This isn't related to the DPF regen. What they're talking about is getting high enough temps through your exhaust system to clear off the gunk off the NOx sensors, which are farther down the pipe than the DPF.

Although, I would imagine a DPF regen would help as it raises the EGT.


----------



## Jorday (Jul 30, 2013)

Fair enough I see what you're saying, but the "gunk on one of the sensors" theory doesn't seem to make any sense with what happened to my car.


----------



## grs1961 (Oct 23, 2012)

And you should be able to get the exhaust hot enough at 65mph if you manually shift it down a couple of clicks and run it for a bit.

The users manual for my Korean-built cruise says that you clear the DPF warning by "running at 2000rpm or more for 20 minutes or more." I've cleared it by running at 60km/h (~35mph) in second, just going around the block a few dozen times!

If that clears the DPF, it should do the same for the DEF.


----------



## KpaxFAQ (Sep 1, 2013)

At least in big trucks, what raises exhaust gases the most is running a heavy load up a hill, they wouldn't really increase much just from high rpm's. 

In fact lugging the engine under load raises exhaust gases faster then anything else. If going up a hill that I could pull at say 1,300rpm in a gear and the engine isn't quite to lugging point yet the temps will be screaming but if I downshift and pull the hill at 1,800-1,900rpm the motor will be screaming (2,200rpm redline) but exhaust temps will be much lower. 

No I am not recommending lugging your cruze  , Just pointing out I do not believe running high rpm's raises them that much but it does increase flow which I think is the point with a regen of your DPF. Heat AND airflow.

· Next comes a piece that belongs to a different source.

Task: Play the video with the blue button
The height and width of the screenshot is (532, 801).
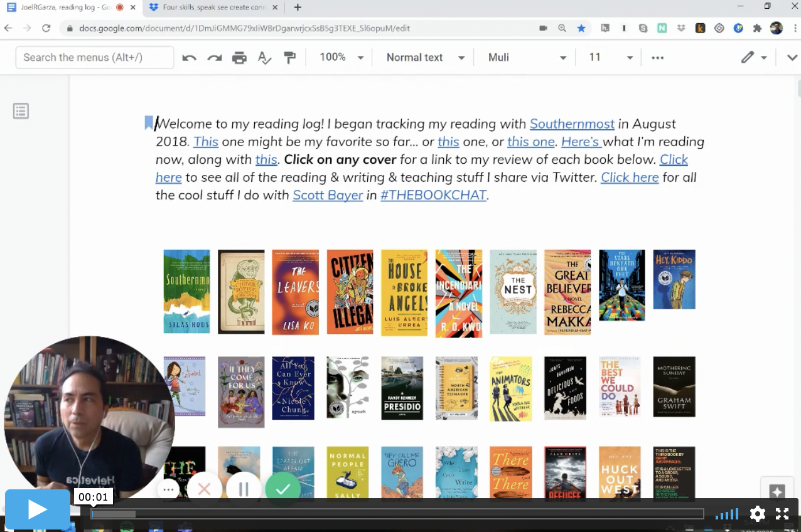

Heavy turbo boost at lower rpm with less airflow = heat buildup


----------



## Scott M. (Apr 23, 2013)

I agree and I tried running higher RPMs and it didn't work. High load up a hill works best as stated. It has nothing to do with the DPF, the DEF quantity or DEF quality. The DEF fluid goes through an SCR (selective catalyst reduction unit) think of it as a catalytic converter. There are NOx sensors one each side. Soot builds up on the front and white crud builds up on the back one. High EGTs burn it off. The computer is not seeing a big enough reduction in NOx between the front and the back so it assumes you tampered with the DEF fluid and posts the message.


----------



## Jorday (Jul 30, 2013)

So if the "DEF quality low" indicator warning has nothing to do with DEF quality, then why did adding fresh DEF to my car get rid of the warning almost immediately? I had been driving down the expressway for probably over 20 miles when the warning came up. I stayed on the expressway for at least 15 miles and the light did not go out. Added fresh DEF, light went out in a few minutes. Your theory would seem to suggest that the light would not be expected to come on during the conditions it did with my car. Also, staying on the highway should have fixed it, which it did not. Finally, adding fresh DEF should not have immediately fixed the problem, which it did.


----------



## CosmosGoat (Sep 23, 2013)

I have a sneaking suspicion this is going to come up more as more TDs are sold and GM will have to address it in some manner.


----------



## GotDiesel? (Sep 9, 2013)

I have always said "Diesels have two speeds" Dead Stop and Wide Open . When possible give it the Italian Tune Up and put your foot into it ,that will clean it out.


----------



## Scott M. (Apr 23, 2013)

GM needs to do a software mod to the ECU. The duramax diesels went through this with some of their trucks. This is all Al Gores fault. Stupid unrealistic emissions standards. I wish the EDC17 ECU was able to be flashed by the OBD port.


----------



## PanJet (Jun 18, 2013)

Jorday said:


> So if the "DEF quality low" indicator warning has nothing to do with DEF quality, then why did adding fresh DEF to my car get rid of the warning almost immediately? I had been driving down the expressway for probably over 20 miles when the warning came up. I stayed on the expressway for at least 15 miles and the light did not go out. Added fresh DEF, light went out in a few minutes. Your theory would seem to suggest that the light would not be expected to come on during the conditions it did with my car. Also, staying on the highway should have fixed it, which it did not. Finally, adding fresh DEF should not have immediately fixed the problem, which it did.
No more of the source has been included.